TEXT BLOCK:
— Begin —
# Stiff freeride boots



## stef_snb (May 17, 2014)

Hey Guys,

Im looking for some stiff freeride boots. 

Im interested in the burton driver x boot. Not a fan of burton's boards, but their boots are great.

Can you please suggest some other similar boots? Im really looking for the stiffest out on the market. I like to ride fast, and a stiff boot makes hell of a lot of difference.


----------



## ridinbend (Aug 2, 2012)

Salomon malamute, ride insano, deeluxe,


----------



## francium (Jan 12, 2013)

whichever fit you best get to a shop and try some on. the wrong boots will result in a crap day on the hill.


----------



## stef_snb (May 17, 2014)

francium said:


> whichever fit you best get to a shop and try some on. the wrong boots will result in a crap day on the hill.


TBH, I havnet thought of that option. Where I live, there is a limited number of snowboarding supplies. But I am going to the US for the summer, and I will definitely try several at a shop.

So far I've had only burton boots, and I like them. But i think its time for a change. I'd like to give boa boots a try.


----------



## Nivek (Jan 24, 2008)

It's all about fit. A softer bout that fits is better than a stiffer one that doesn't.

That said, the stiffest boots on the market are: Flow Talon, Ride Trident, K2 Thraxis, Driver X, Deeluxe Empire, Salomon Malamute, 32 Focus Boa, DC Rice.


----------



## PalmerFreak (Jul 13, 2009)

Bought a pair of 32 Focus Boa's at the end of last season and a pair of Flow Talon's at the end of this season. Both are stiff but the Flows have a smaller profile and are more comfy.


----------



## ridinbend (Aug 2, 2012)

I myself love my malamutes. Stiff as hell, good for splitting in and comfy. Owned two pairs in a row now.


----------



## shesplits (Aug 12, 2013)

personally I've not encountered a boot that holds its stiffness as well as the Ride Insano....
— End —
RAW DATA:
— Begin —
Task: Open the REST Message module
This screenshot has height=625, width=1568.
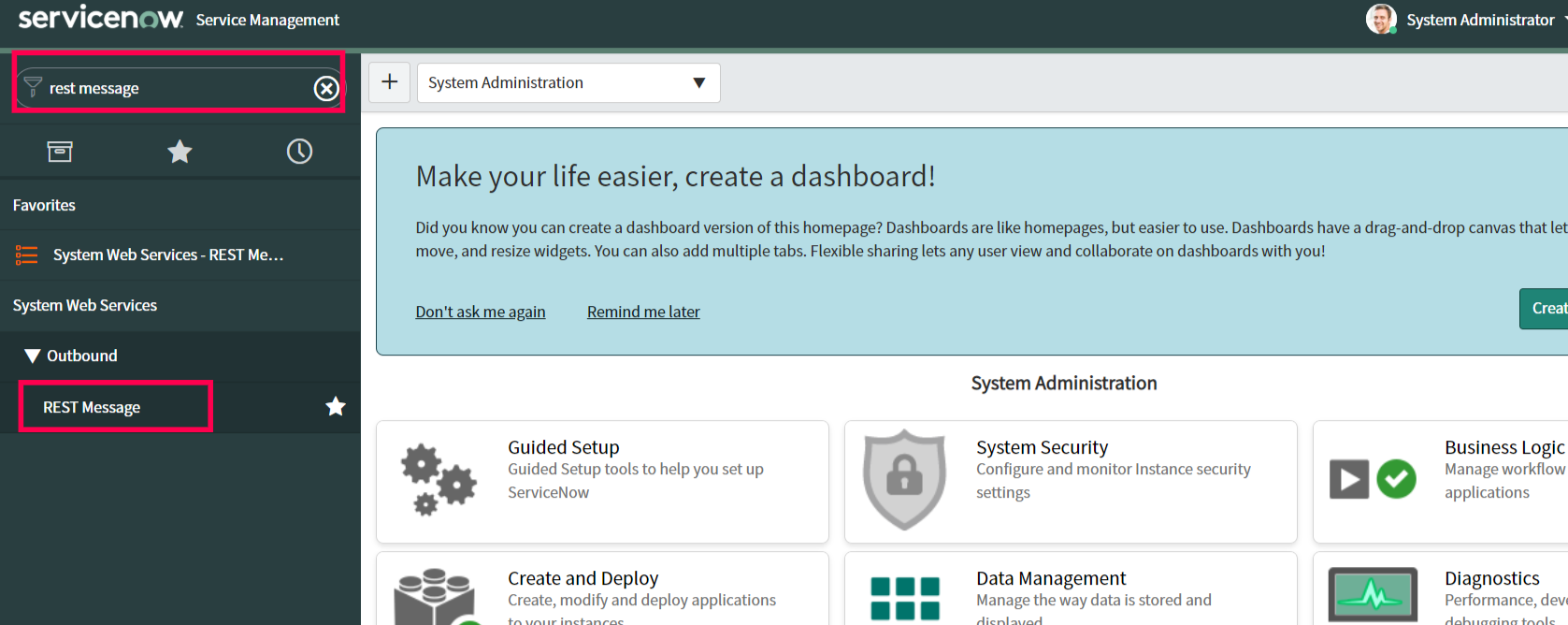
— End —
— Begin —
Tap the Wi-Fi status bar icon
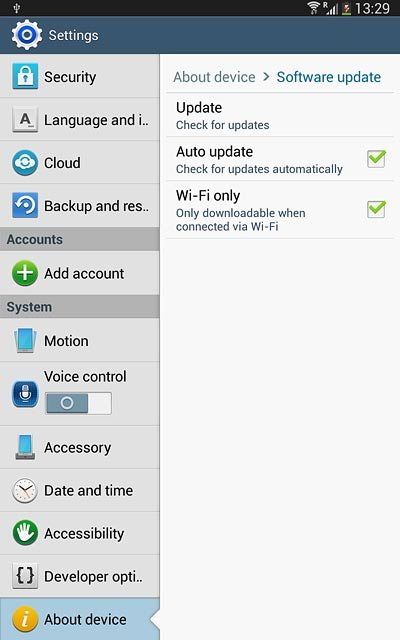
— End —
THE EXERCISE: In the boot thread, substitute "lighter" for "softer" and write out everything from "It's all about" down to "(Jul 13, 2009)".

CORRECT OUTPUT:
It's all about fit. A lighter bout that fits is better than a stiffer one that doesn't.

That said, the stiffest boots on the market are: Flow Talon, Ride Trident, K2 Thraxis, Driver X, Deeluxe Empire, Salomon Malamute, 32 Focus Boa, DC Rice.


----------



## PalmerFreak (Jul 13, 2009)